Text segment:
%%

Chicago Building Design, P.C. (“CBD”) specializes in the design and construction of restaurants. Mongolian House, a CBD client, wanted to renovate an upscale restaurant in Chicago known as “Plan B.” CBD designed the interior of the restaurant and in June 2006 filed blueprints with the City of Chicago to obtain a “repair and replace” building permit for the project. Mongolian House retained CBD to do the construction work, and the firm completed the renovations in 2007.
Sometime in 2008, while visiting the City’s offices on other business, a CBD employee chanced upon a set of blueprints for Plan B that appeared to be copies of the firm’s designs but were labeled with another architect’s name. On May 8, 2009, the City issued a new building permit for Plan B based on the 2008 blueprints. On February 13, 2012—not quite three years later—CBD sued Mongolian House, its owners, and its architect alleging copyright infringement and assorted state-law claims.
The defendants moved to dismiss the federal claims as time-barred under the Copyright Act’s three-year statute of limitations. The district court granted the motion, holding that CBD was on “inquiry notice” of a possible violation of its rights when its employee visited the City’s offices on other business and “saw the blueprints, which happened no later than Dec. 31, 2008.” According to the district court, the limitations period began to run on that date even though CBD “could not at that time verify that infringement had occurred.” Starting the limitations clock on that date meant that CBD’s suit was filed about six weeks too late.

%%

Information shown:
%%

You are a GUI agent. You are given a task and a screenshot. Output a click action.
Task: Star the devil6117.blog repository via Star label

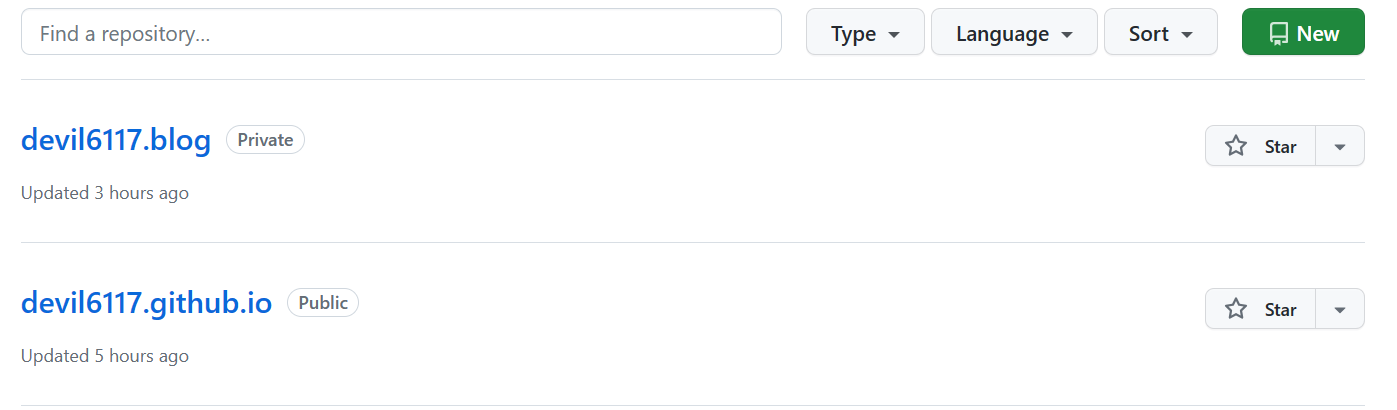(1280, 146)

%%

Task set:
A – In the copyright case text, on what date did the City of Chicago issue a new building permit for Plan B?
B – Using the copyright case text, explain why the district court found CBD's federal claims time-barred.
C – Write what comes next in the copyright case text, picking up after its final sentence.

Answer list:
A – May 8, 2009.

B – The Copyright Act has a three-year statute of limitations. The district court held that CBD was on "inquiry notice" when its employee saw the blueprints at the City's offices, no later than Dec. 31, 2008, so the clock started then. CBD's suit, filed on February 13, 2012, came about six weeks too late.

C –
The Seventh Circuit Court of Appeals has now reversed and reinstated the case. Chicago Bldg. Design, P.C. v. Mongolian House, Inc., No. 12-3037, 2014 WL 5368839 (7th Cir. Oct. 23, 2014). The Seventh Circuit’s opinion relies heavily on Petrella v. Metro–Goldwyn–Mayer, Inc., ––– U.S. ––––, ––––, 134 S.Ct. 1962, 1969, 188 L.Ed.2d 979 (2014), which was decided after the district court dismissed CBD’s case. In Petrella, the Supreme Court clarified that the Copyright Act’s statute of limitations establishes a “separate accrual rule” so that “each infringing act starts a new limitations period”:
[W]hen a defendant commits successive violations, the statute of limitations runs separately from each violation. Each time an infringing work is reproduced or distributed, the infringer commits a new wrong. Each wrong gives rise to a discrete “claim” that “accrue[s]” at the time the wrong occurs. In short, each infringing act starts a new limitations period. […]
Under the [Copyright] Act’s three-year provision, an infringement is actionable within three years, and only three years, of its occurrence. And the infringer is insulated from liability for earlier infringements of the same work. […] Thus, when a defendant has engaged (or is alleged to have engaged) in a series of discrete infringing acts, the copyright holder’s suit ordinarily will be timely under § 507(b) with respect to more recent acts of infringement (i.e., acts within the three-year window), but untimely with respect to prior acts of the same or similar kind.
Petrella, 134 S.Ct. at 1969–70.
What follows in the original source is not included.